▶ **ページ本文**

------------------------------------------------------------

手塚治虫『火の鳥』望郷編 エデン17の悲劇を繰り返してはいけない
こんにちは、べっちです。
今日は、手塚治虫『火の鳥』望郷編についてお話します。
目的もなく無尽蔵に食べまくる「無生物」の衝撃
望郷編については過去に途中までマンガ喫茶で読んだことがあり、その頃からずっとトラウマになっていたシーンがあります。
それは、ロミ達が地球を探す旅に出て立ち寄ったいくつかの「惑星」のシーンです。
・食虫植物のような人食い惑星
・無機物のはずの土の塊や岩が暴れ出す惑星
・地球に酷似しているのに触ると感電してしまう惑星
どれも当時、ゾクゾクしながら読んでいました。
その中でも特に怖かったのは、無機物でできた土の塊が、ヘビのような生き物(?)を食べまくるシーンです。
・「ロミ」達のことは全く意に介さずヘビを食べ続けたり、
・「コム」が土で出来た足を触ったらボロボロと足が崩れたり、
・その後またすぐに足が生えてきたりと、
・・・本当に不気味の連続です。
マキムラの、
おー神様
この星に もし造物主が存在するとしたら・・・
あなたはいったい なんてえ でたらめなものを つくられたのです!
こいつは無生物じゃないですか!!
というセルフも印象的で、初めて聞いた「無生物」という言葉もインパクトが強く、以来ずっと頭に残り続けています。
毎度のことですが、手塚治虫先生の想像力には本当に驚かされるばかりです。
ですが、広い宇宙の中にはそれこそ天文学的な数の惑星があるわけで、こんなふうに不思議な星は本当に存在するかもしれません。
むしろ、地球の人間の常識で理解できる惑星のほうが珍しいのかもしれないですね。
そういえば、地球上にも無機質なのに動くものは存在しますね。
人間が作った「ロボット」です。
ヘンテコな惑星で見た無生物のように、理由も目的もなく無尽蔵に食べまくるロボットだって今の技術で作ることは普通に可能です。
ヘンテコな無生物惑星も、人智を超えた力が長い年月をかけて土の「ロボット」まで進化させたということなのかもしれません。
種族の生き残りの物語
以前に読んだ「望郷編」は途中までだったので、その後どうなったのかは知らないまま10年以上は経ったと思います。

------------------------------------------------------------

▶ **提供データ**
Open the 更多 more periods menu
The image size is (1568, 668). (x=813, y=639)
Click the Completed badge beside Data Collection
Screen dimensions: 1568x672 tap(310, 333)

------------------------------------------------------------

▶ **やることリスト**
1. 『火の鳥』望郷編の記事によると、ロミ達が立ち寄った惑星のうち、触ると感電してしまうのはどのような惑星ですか。
2. 『火の鳥』望郷編の記事から、「というセルフも印象的で、初め」から「むしろ、地球の人間の常識で理解できる惑星のほうが珍しいのかもしれないですね。」までを、その語句も含めて一字一句そのまま書き写してください。
3. 『火の鳥』望郷編の記事を、最後の文のあとから書き進めてください。

▶ **解いた問題**
1. 地球に酷似している惑星です。

2.
というセルフも印象的で、初めて聞いた「無生物」という言葉もインパクトが強く、以来ずっと頭に残り続けています。
毎度のことですが、手塚治虫先生の想像力には本当に驚かされるばかりです。
ですが、広い宇宙の中にはそれこそ天文学的な数の惑星があるわけで、こんなふうに不思議な星は本当に存在するかもしれません。
むしろ、地球の人間の常識で理解できる惑星のほうが珍しいのかもしれないですね。

3.
そして今回、最後まで初めて読んだのですが、まさかこんなに悲しい結末が待っているとは思いませんでした。
まぁ火の鳥で主人公が死ぬのはもう毎度のことなので、ロミが「ズダーバン」の怪しい薬で若返った時には、僕の中で完全にロミの「死亡フラグ」は立ってしまいました。
コムについても、きっと生きては帰れないだろうなぁと、半ばあきらめながら読んでいて、実際にその通りになりました。
でもまさか、コムの星「エデン17」の人々が絶滅してしまうとは全く予想できませんでした。
エデン17の人々が狂ってしまったのは「ズダーバン」の怪しい薬のせいなのに、火の鳥はそういう点は考慮してくれないのですね。
地球の人類は「パンドラの箱」を自分で開けたことになっていますが、「エデン17」で「パンドラの箱」を開けたのは外から来た「ズダーバン」です。
やはり罰すべきは「ズダーバン」だけで十分だと思ってしまうのですが。。
(パンドラの箱とはギリシャ神話で、開けてはダメと言われた箱を「パンドラ」という女の子が開けてしまい、人間がそれまで知らなかった怒り、悲しみ、嫉妬、苦悩などの負の感情が箱から飛び出てきてしまった、という話です)
もしかしたら火の鳥は、ノルヴァの子供たちが生き残っていることを知っていて、コムやロミが生きた証としてはそれで十分だと判断したのかもしれないな、と思いました。
それと、現実世界で地球で「パンドラの箱」が開いてから、現在までのところはなんとか人類は持ちこたえています。
手塚先生は「エデン17」の二の舞にならないよう願いを込めたメッセージとして、「エデン17」の滅亡を描いたのかもしれないな、と思いました。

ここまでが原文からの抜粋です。